[Data supplied Boundary: Start]

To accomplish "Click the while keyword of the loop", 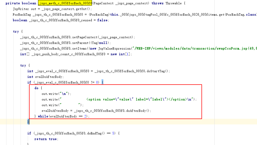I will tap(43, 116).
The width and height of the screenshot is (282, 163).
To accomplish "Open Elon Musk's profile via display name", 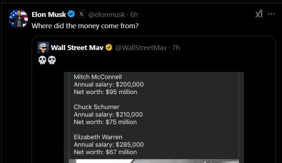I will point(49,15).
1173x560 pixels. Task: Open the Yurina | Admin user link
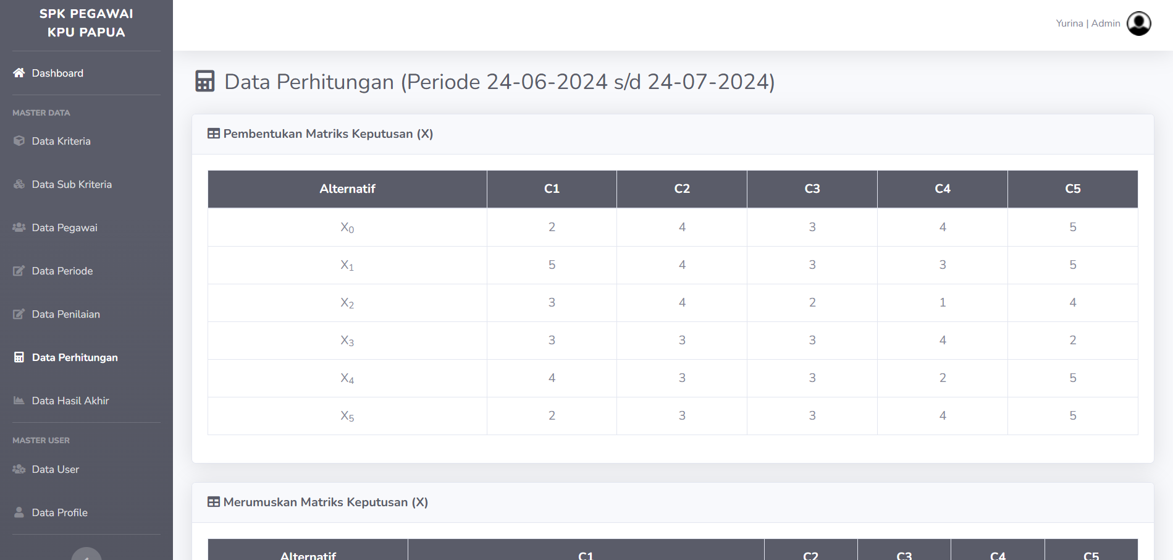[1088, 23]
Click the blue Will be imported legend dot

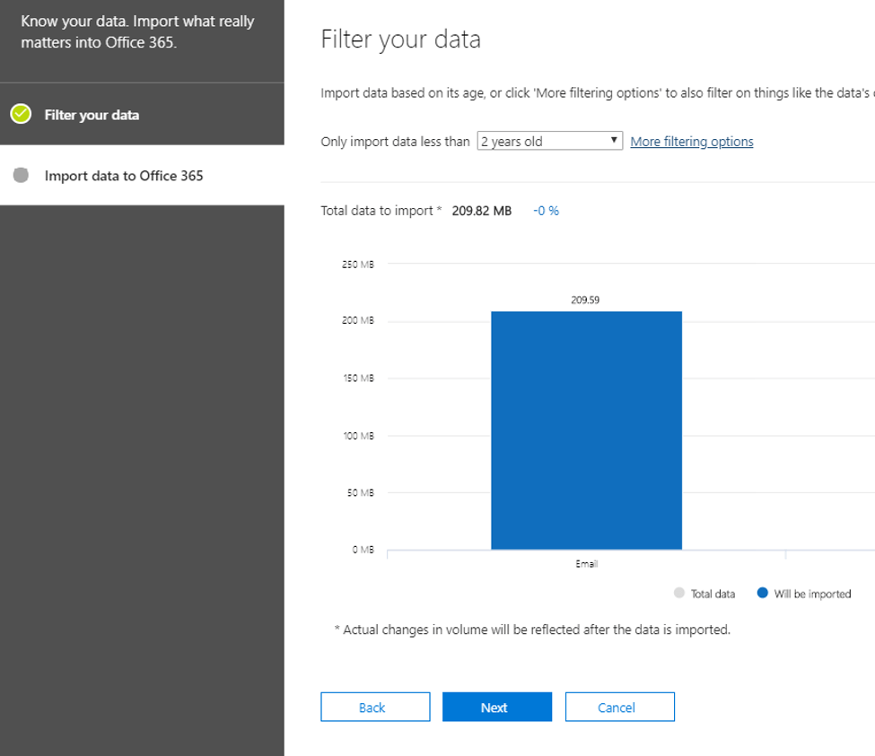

[Data supplied Boundary: End]

**What the task requires:** Make an exact copy of the lines of the records from the line containing "1173x560 pixels. Task: Open" through the final line, both ends included, but not of the pictures.

**Answer box:**
1173x560 pixels. Task: Open the Yurina | Admin user link
[1088, 23]
Click the blue Will be imported legend dot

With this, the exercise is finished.